Selon l’universitaire, les dirigeants africains tentent aussi de "donner un peu d’air" à une Russie mise en difficulté par les sanctions occidentales. "Ce n’est pas un échange, déclare-t-il. Dans la situation actuelle, ce qu’ils essaient de négocier, c’est de dire à Poutine qu’ils ne sont pas contre la Russie et qu’ils ne sont pas prêts à condamner la Russie (...). Alors que les Occidentaux aimeraient que les Africains s’alignent sur leur soutien inconditionnel à l’Ukraine. Ce que les Africains essaient de dire en quelque sorte, c’est qu’ils ne sont pas partie prenante."
La neutralité est difficile à tenir dans un conflit où la polarisation internationale est si forte et où la dépendance des Etats africains aux livraisons russes et ukrainiennes reste un poids.

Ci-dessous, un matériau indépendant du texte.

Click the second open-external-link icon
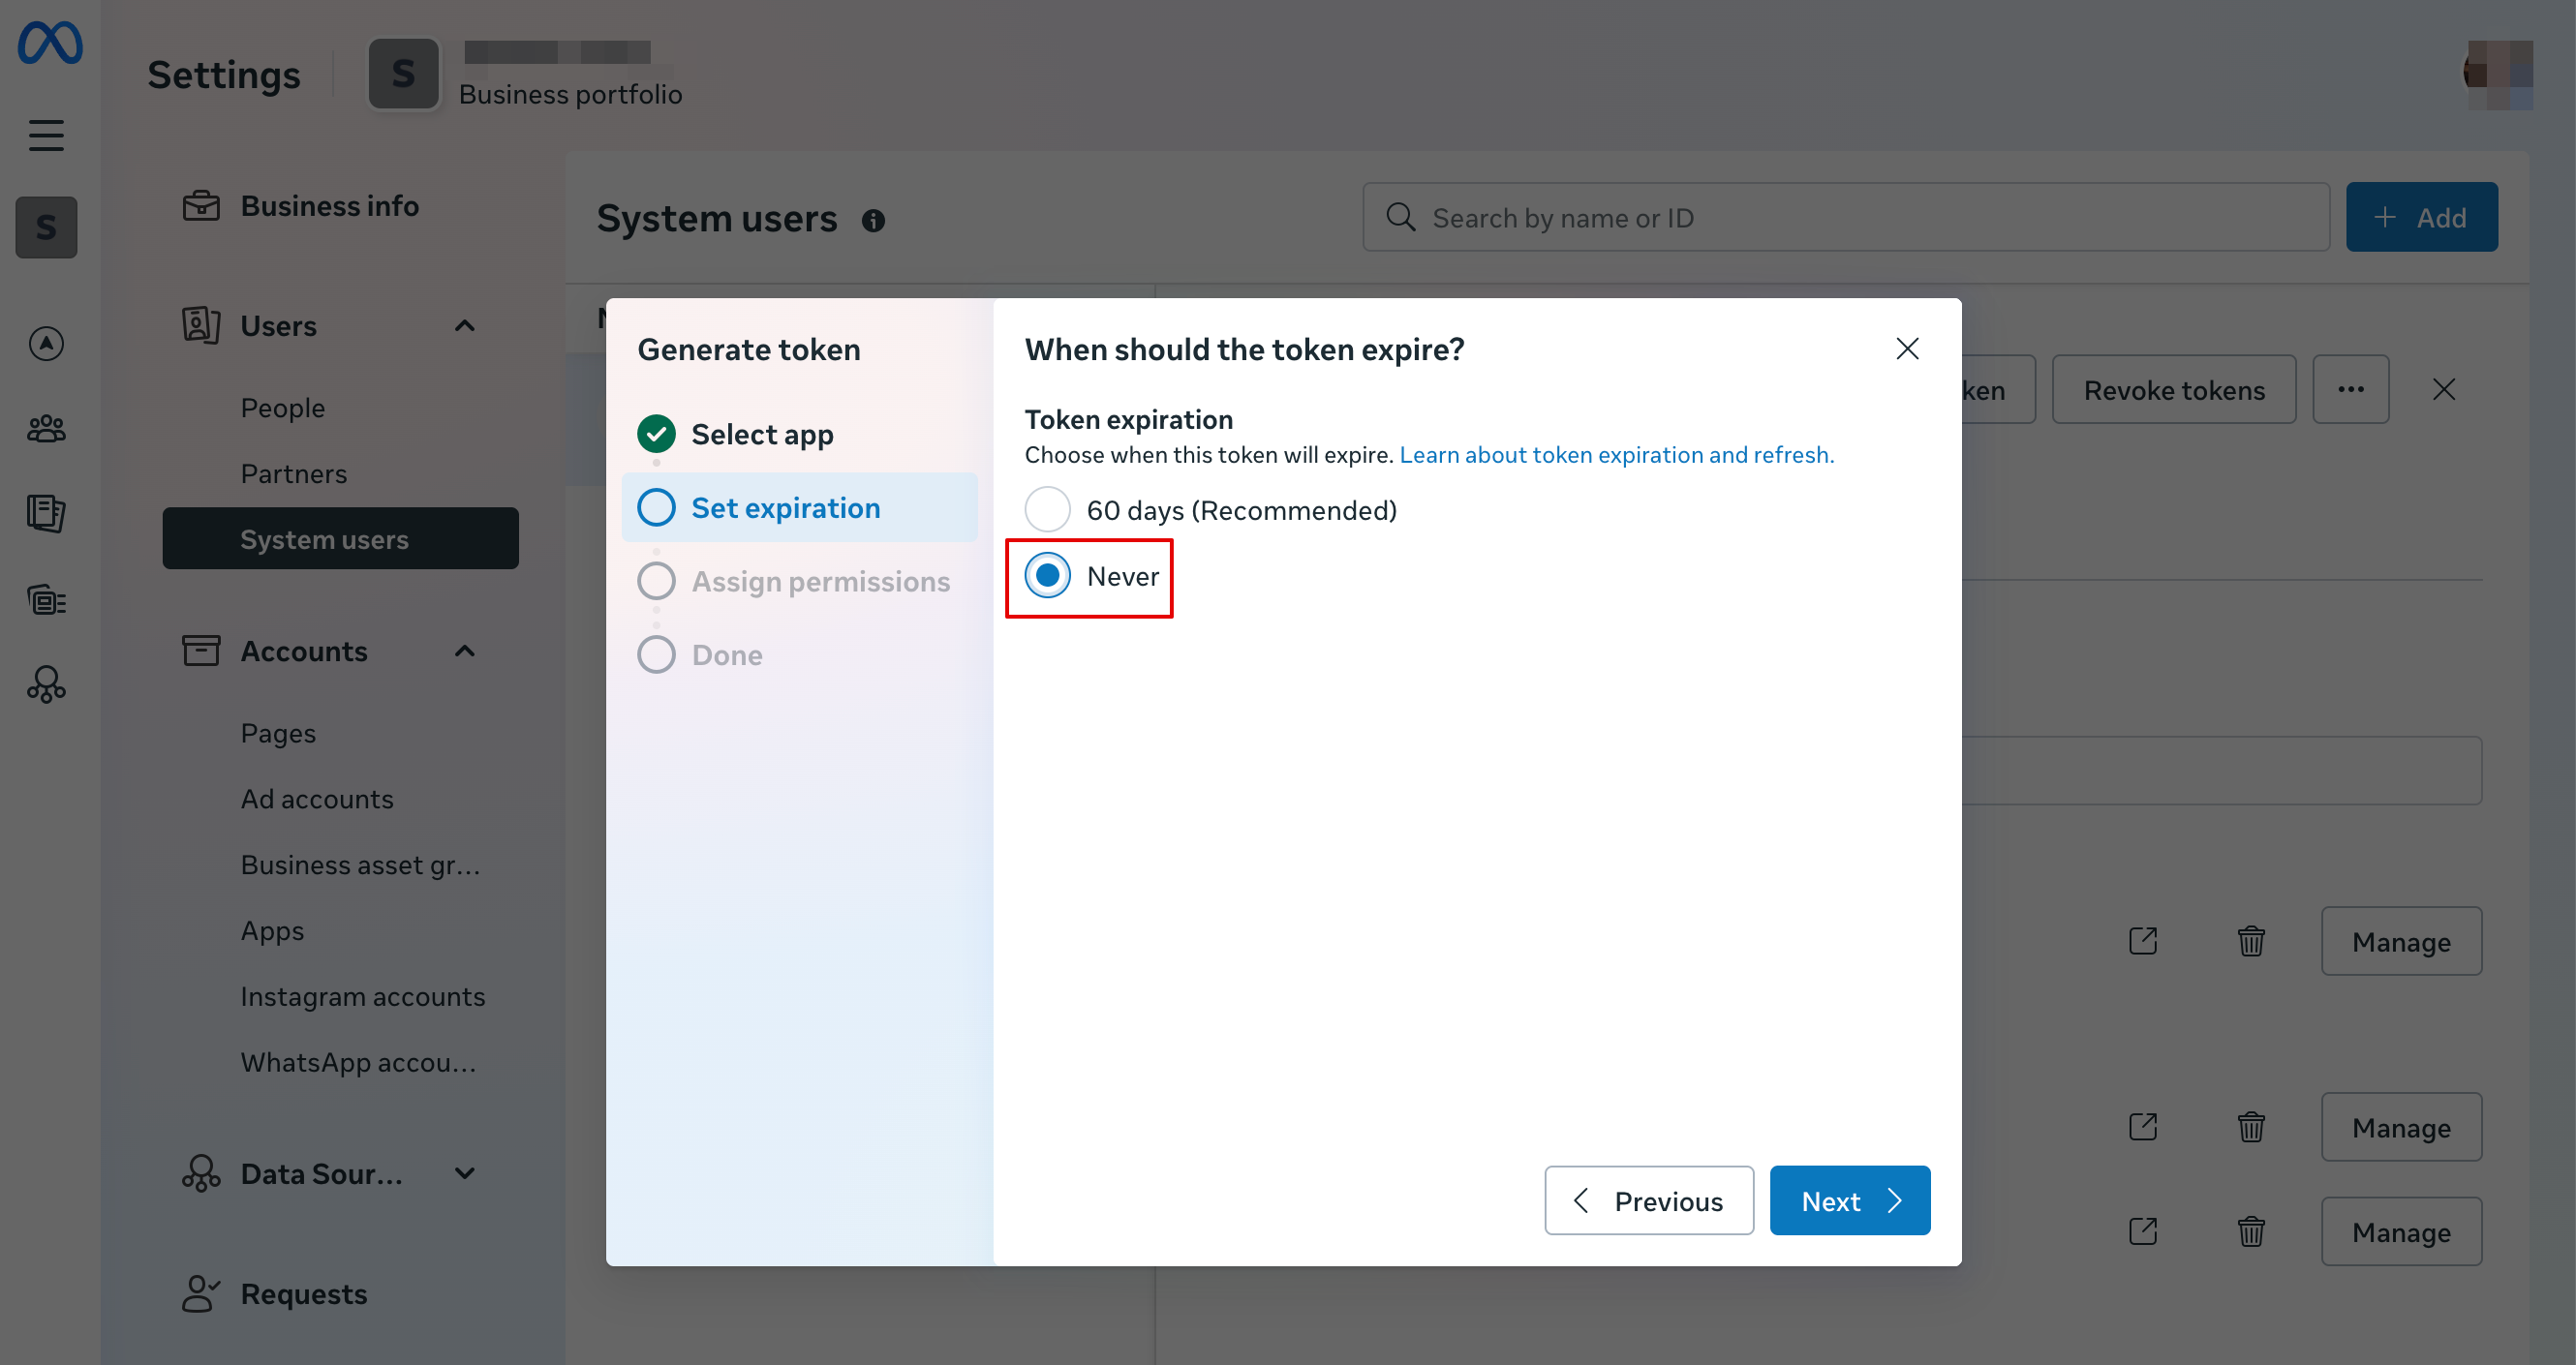click(x=2142, y=1127)
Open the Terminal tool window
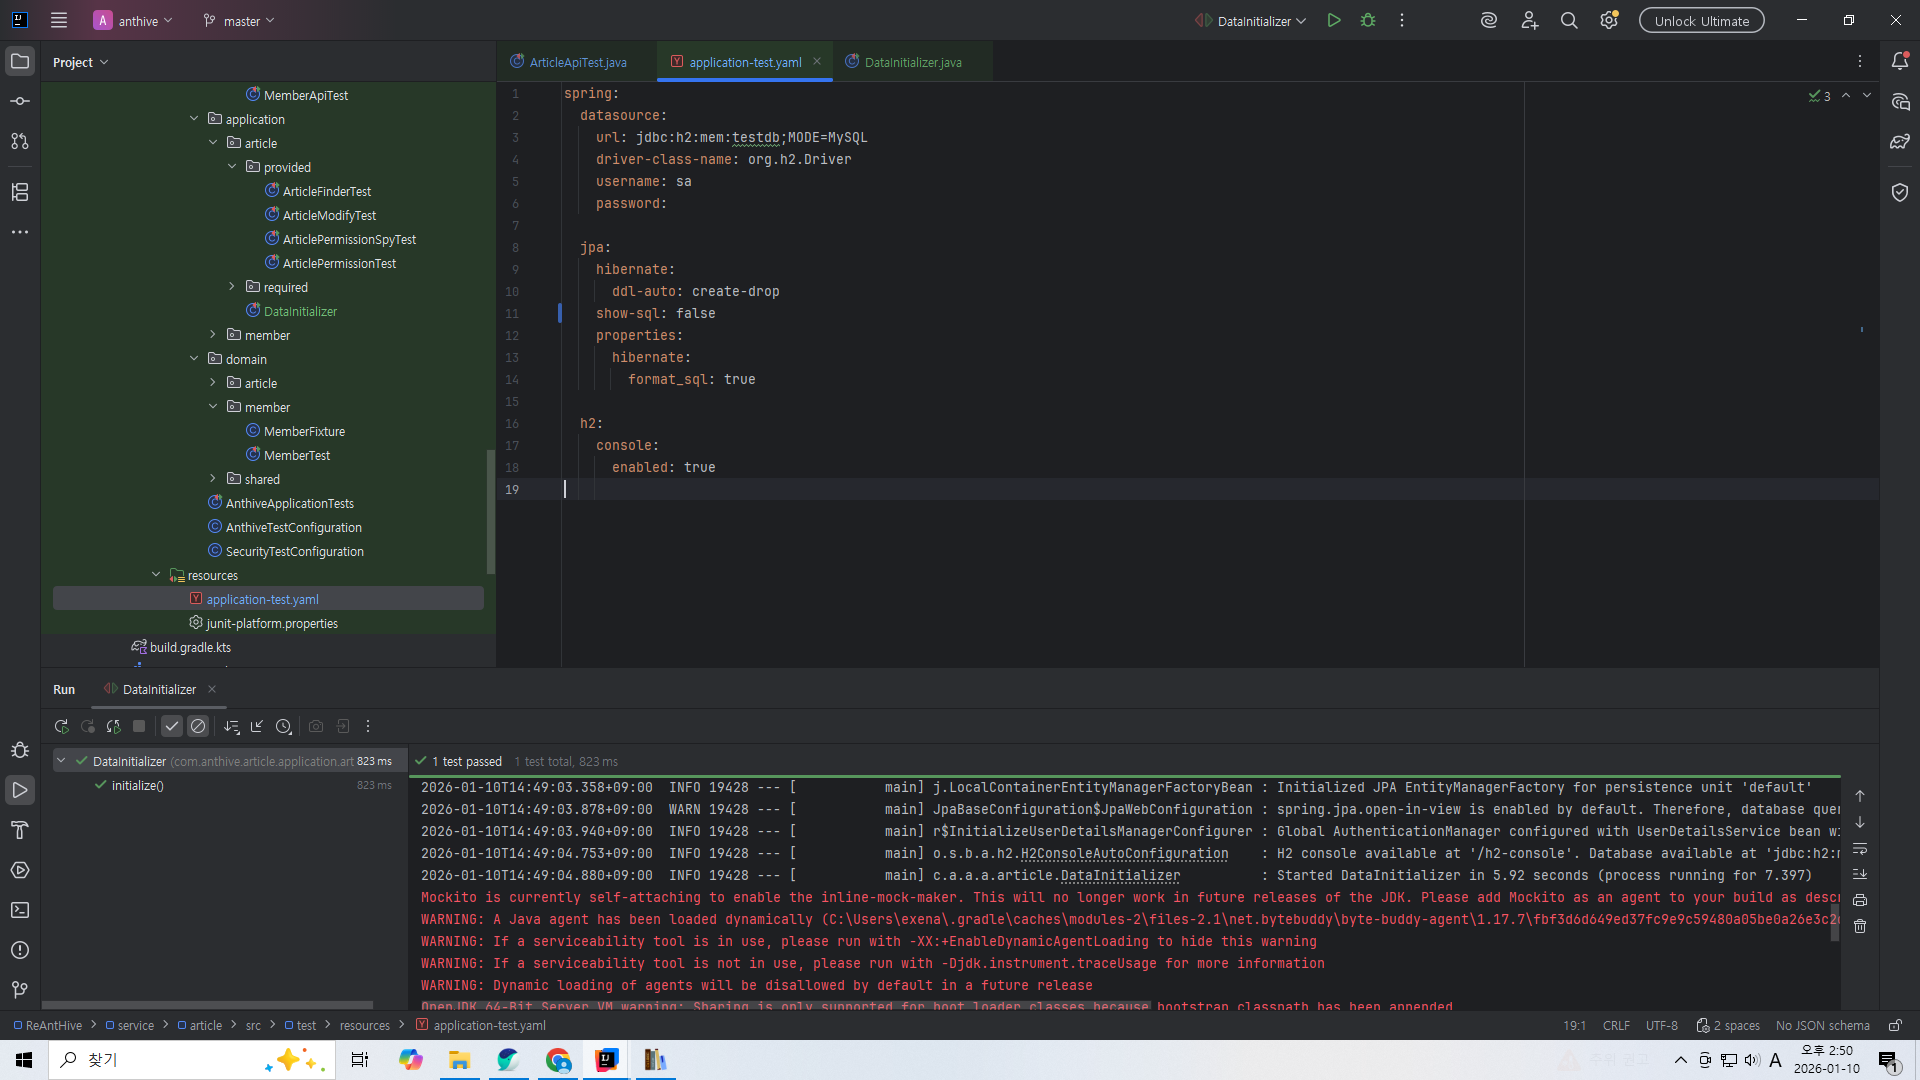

Chamboulement des alliances
D’ailleurs, la guerre en Ukraine a renforcé la lutte d’influence entre la Russie et les Occidentaux aussi sur le continent africain et a bouleversé les relations diplomatiques des Etats d’Afrique, comme le note Philippe Awono Eyebe, enseignant-chercheur de sciences politiques à l’Université Yaoundé 2 :
"Il y a bel et bien lieu de constater que [cette guerre] a été l’occasion pour bon nombre de pays africains soit de revisiter leurs rapports avec leurs partenaires traditionnels soit de créer de nouveaux partenariats car la Russie représente une opportunité pour ces Etats africains. Mais cela reste quelque chose d’encore très hypothétique étant donnée la durée de ce conflit actuellement", estime Philippe Awano Eyebe.
Des objectifs revus à la baisse
Cyril Ramaphosa, le président sud-africain avait annoncé au début une "mission de paix", mais l’intitulé du voyage – et ses objectifs – ont été revus à la baisse.
Cette mission n’est plus présentée que comme une "tentative de médiation" avec en son cœur, donc, l'accord sur les exportations de céréales et d’engrais.
En revanche, cette facilitation s’inscrit dans une continuité historique qui remonte aux indépendances et à la guerre froide : les efforts des Etats africains pour s’affirmer comme des acteurs sur la scène politique internationale et, comme le résume le chercheur camerounais Philippe Awono Eyebe, "montrer qu’il existe une position africaine" sur un foyer de crise.
D’ailleurs le chercheur camerounais veut croire que la facilitation africaine entre Russie et Ukraine a des chances de succès. "Pourquoi ne pas imaginer un cessez-le-feu ? Ces chefs d’Etats africains ont des arguments soutenables et crédibles pour aboutir à une désescalade", affirme-t-il.
Parmi les propositions africaines qui figurent dans le document préparatoire cité par Reuters : la suspension du mandat d'arrêt de la CPI contre Vladimir Poutine et des sanctions occidentales pour faciliter les pourparlers.
Les chefs d’Etats africains partent de Pologne pour se rendre ensemble à Kiev, cette nuit, par "train spécial". Leurs entretiens doivent débuter [vendredi] avec Volodymyr Zelensky et dans la soirée, ils reprendront la route vers Saint-Pétersbourg pour rencontrer Vladimir Poutine.